Although the recovery plan has managed to garner almost all countries’ complete support, some northern states haven’t agreed to the recovery plan idea yet. Nonetheless, if the current plan of action takes its course, the European Commission’s cumulative debt will be smaller than the EU’s four biggest member states (i.e., France, Germany, Spain, and Italy).
Investors are Optimistic
Despite pessimistic uncertainty in the air, the new initiative and issuance of recovery plans have certainly captured investors’ interest. Ordinarily, the majority of the EU’s bond-holders are numerous institutional investors of Europe.
In addition, Asian countries that value diversification of their portfolio from USD hold some bonds too. Rating agencies will soon determine the safety of the bonds. It will primarily depend on member states’ guarantees, which is not finalized at the moment.
The Role of the European Central Bank
European Central Bank, for instance, could also become another buyer of European Commission debt. Safe assets will render a high demand in the post-pandemic period. In fact, continuous economic predicament and the aging population will increase the saving rate.
However, it is interesting to note that investors are interested in Austria’s century-old bond that was issued back in June. There were ten times more sales than oversubscribed. As a result, the 100-year old bond is now trading a return of 0.7%.
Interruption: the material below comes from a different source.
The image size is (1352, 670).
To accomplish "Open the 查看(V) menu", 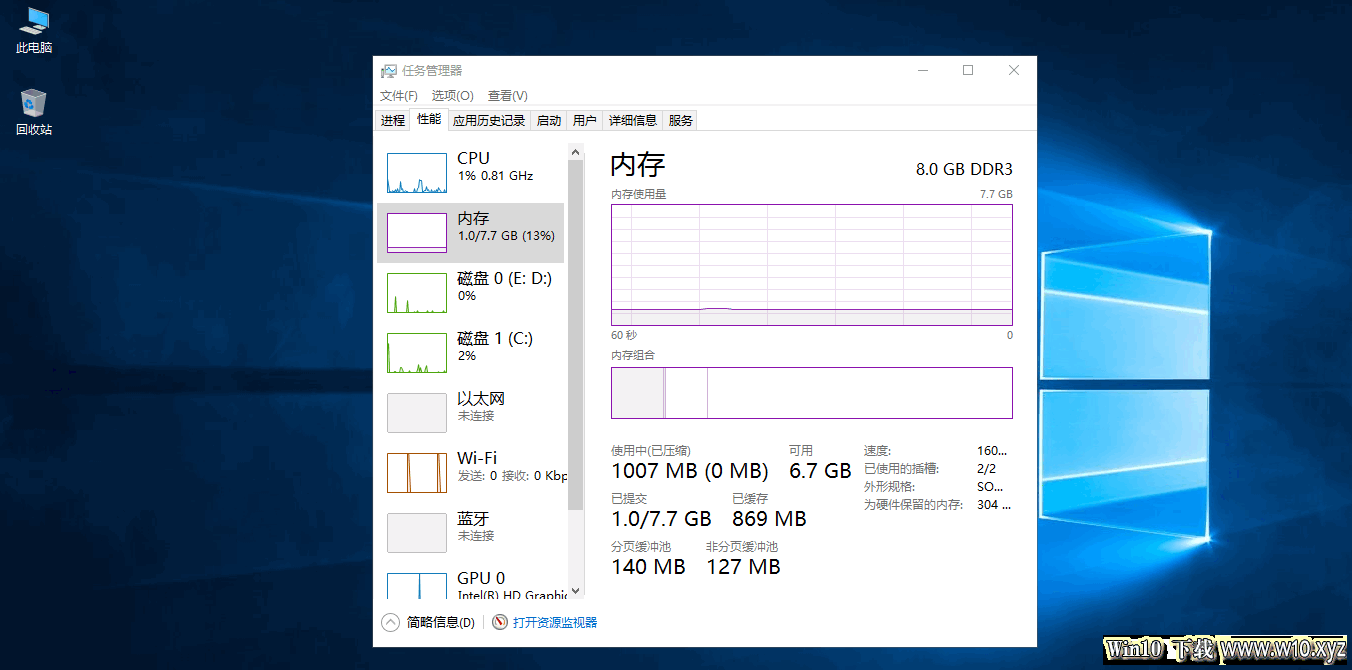I will pyautogui.click(x=507, y=96).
The question is, will the European Commission’s bonds become a benchmark dominated asset in the foreseeable future? If not, the blame on a single currency to make up the dollar status often serves as a reserve currency. Therefore, the benchmark may improve the integration of banking systems throughout the EU.
Besides, over the years, member states haven’t been able to concur on a mutually beneficial deposit-insurance plan. And that’s because lenders almost always hold most of the country’s debt amount. Subsequently, it exposes lenders to face new challenges in government-bond capital markets. Thus, a common agreed-upon safe asset will undeniably help break the Mobius strip.
Ultimately, to turn bonds into a benchmark asset, investors will have to trade rather than hold indefinitely to mature. It is an enthusiast approach that would pave the way for secondary trading. Fortunately, the European Commission intends to issue bonds with maturities of more than 30 years. It would build a high yield curve, but a lot depends on the state of politics in Europe.